* Text passage *

Simply put, the rationale is that, to differing degrees, children lack the intestinal bacteria (perhaps due to hereditary factors, perhaps antibiotics, perhaps both) and enzymes needed to digest food, absorb nutrients and eliminate toxins, particularly casein and gluten, which break down in the gut into compounds with "opiate agonist" (or drug-like) properties.
Children with autism are said to have "abnormal leakage" from the gut, allowing these substances to pass into the central nervous system and disrupt brain function - in effect fog up the brain, because they mimic the effects of endorphins.
The "cellular malnutrition" throughout the body that also results from this gut dysfunction in a child is exacerbated if the diet includes processed food with additives, preservatives, emulsifiers and too much sugar.
Conference organiser Leslie Embersits, whose children suffered from a range of disorders including speech delay, motor skill issues and digestive disorders, was able to throw out her prescriptions for Ritalin and cortisone after a dietary overhaul.

* Data to examine *
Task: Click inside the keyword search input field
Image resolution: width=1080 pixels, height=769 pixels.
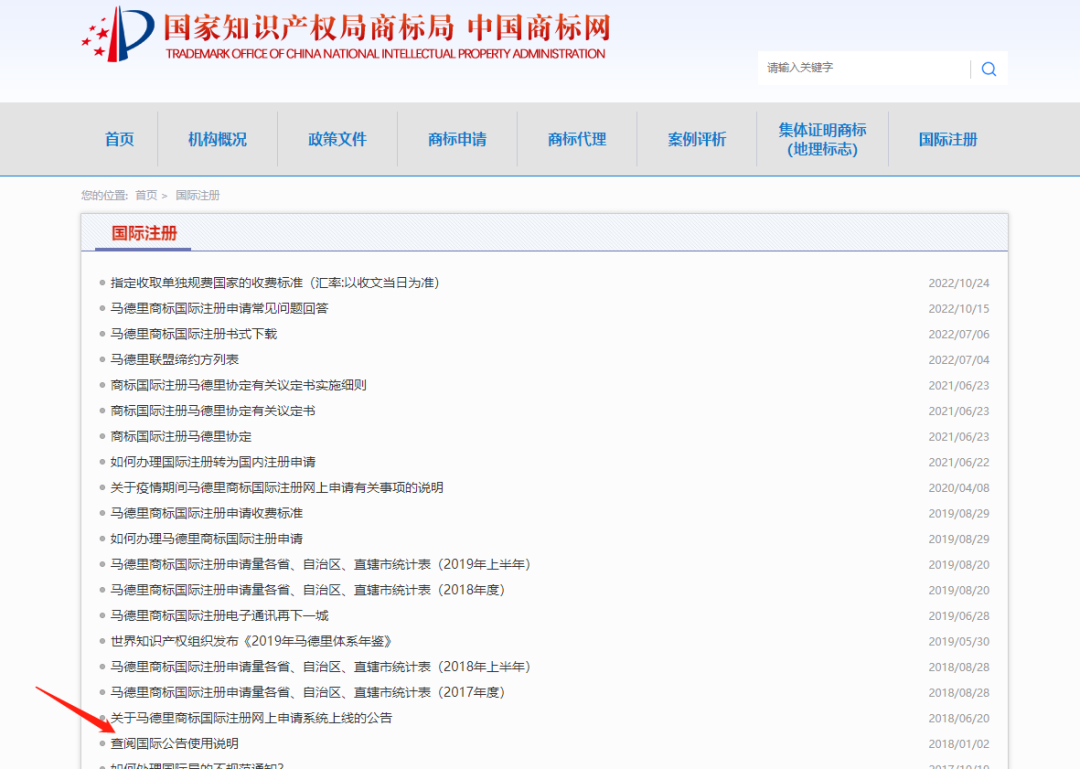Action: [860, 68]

...

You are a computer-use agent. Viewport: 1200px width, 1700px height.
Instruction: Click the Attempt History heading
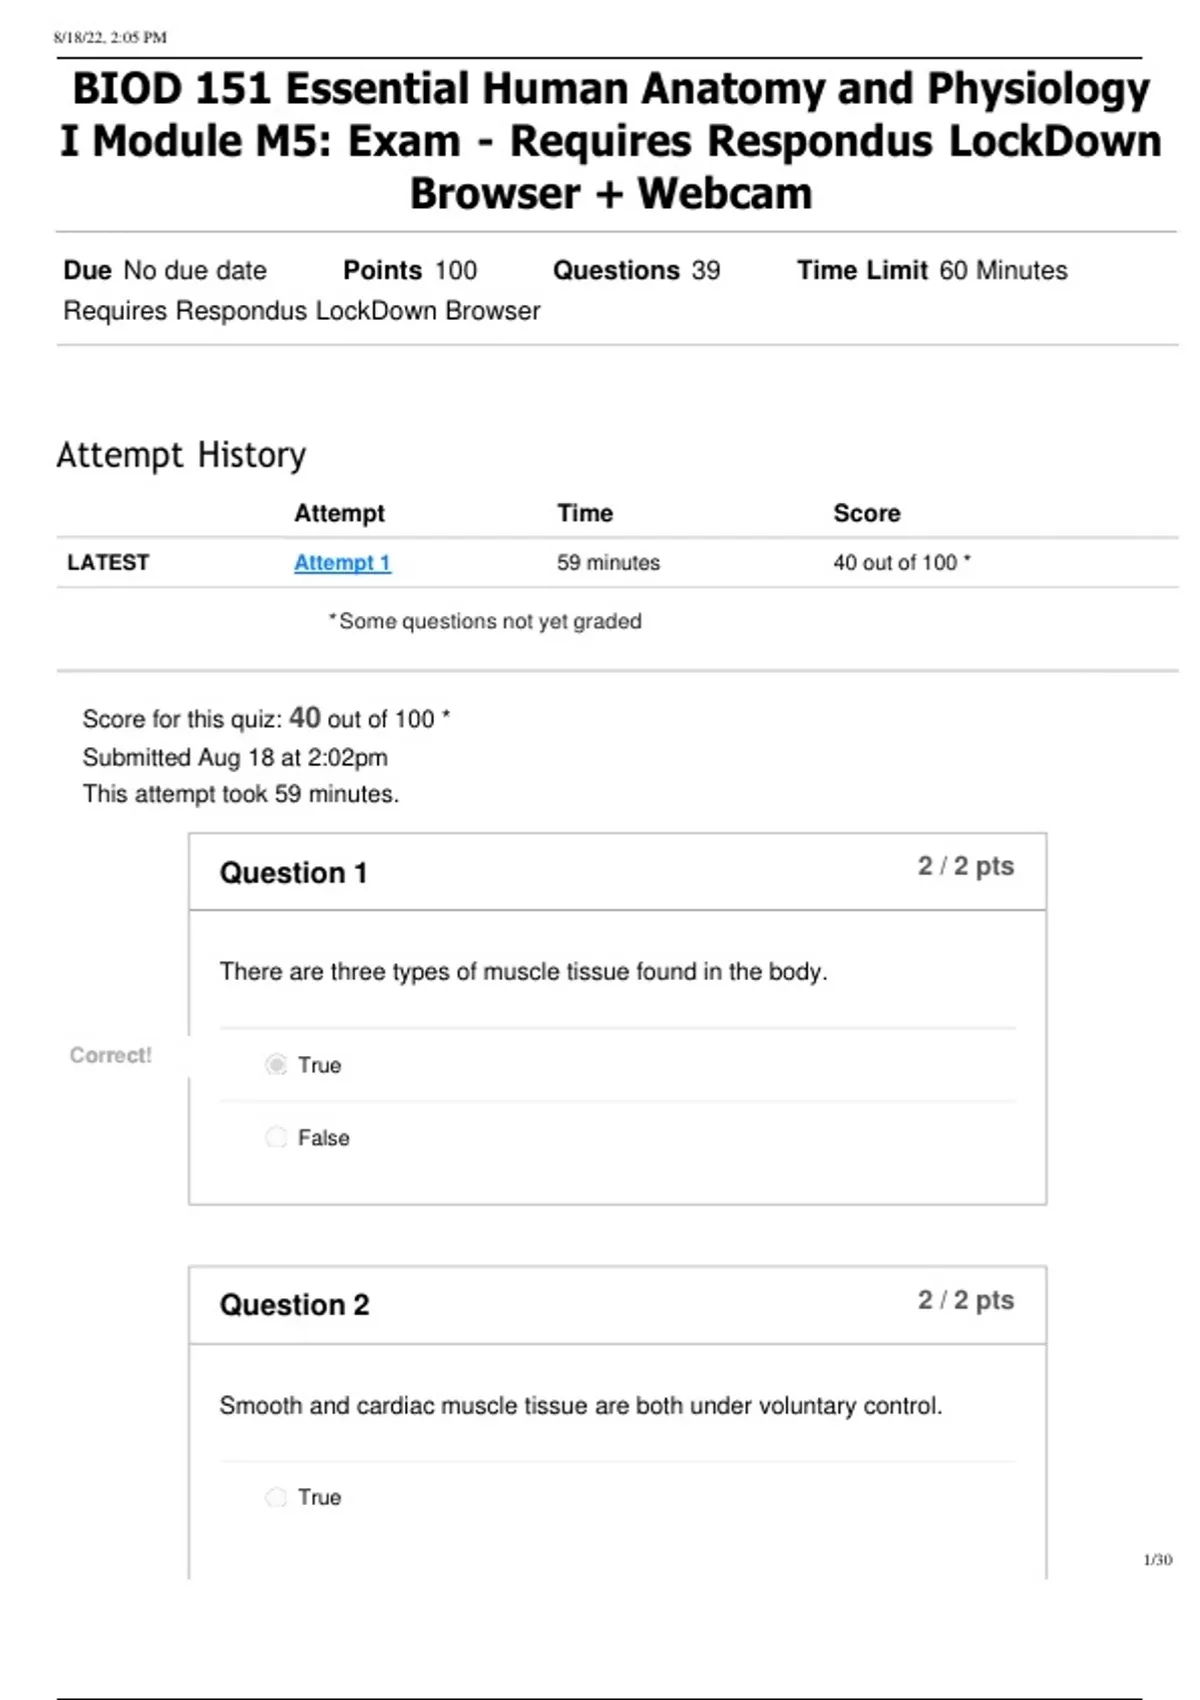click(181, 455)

* Questions *
1. Answer these questions about the text on autism and diet:
(a) Which two substances does it name as breaking down in the gut into compounds with "opiate agonist" properties?
(b) The effects of what do these substances mimic?
(c) Which prescriptions was Leslie Embersits able to throw out after a dietary overhaul?
2. Write out everything from "Children with autism" down to "a dietary overhaul." in the text on autism and diet, substituting "packaged food" for "processed food".
The listing is separate material, unrelated to the text on autism and diet.

* Solution list *
1.
(a) Casein and gluten.
(b) Endorphins.
(c) Ritalin and cortisone.

2.
Children with autism are said to have "abnormal leakage" from the gut, allowing these substances to pass into the central nervous system and disrupt brain function - in effect fog up the brain, because they mimic the effects of endorphins.
The "cellular malnutrition" throughout the body that also results from this gut dysfunction in a child is exacerbated if the diet includes packaged food with additives, preservatives, emulsifiers and too much sugar.
Conference organiser Leslie Embersits, whose children suffered from a range of disorders including speech delay, motor skill issues and digestive disorders, was able to throw out her prescriptions for Ritalin and cortisone after a dietary overhaul.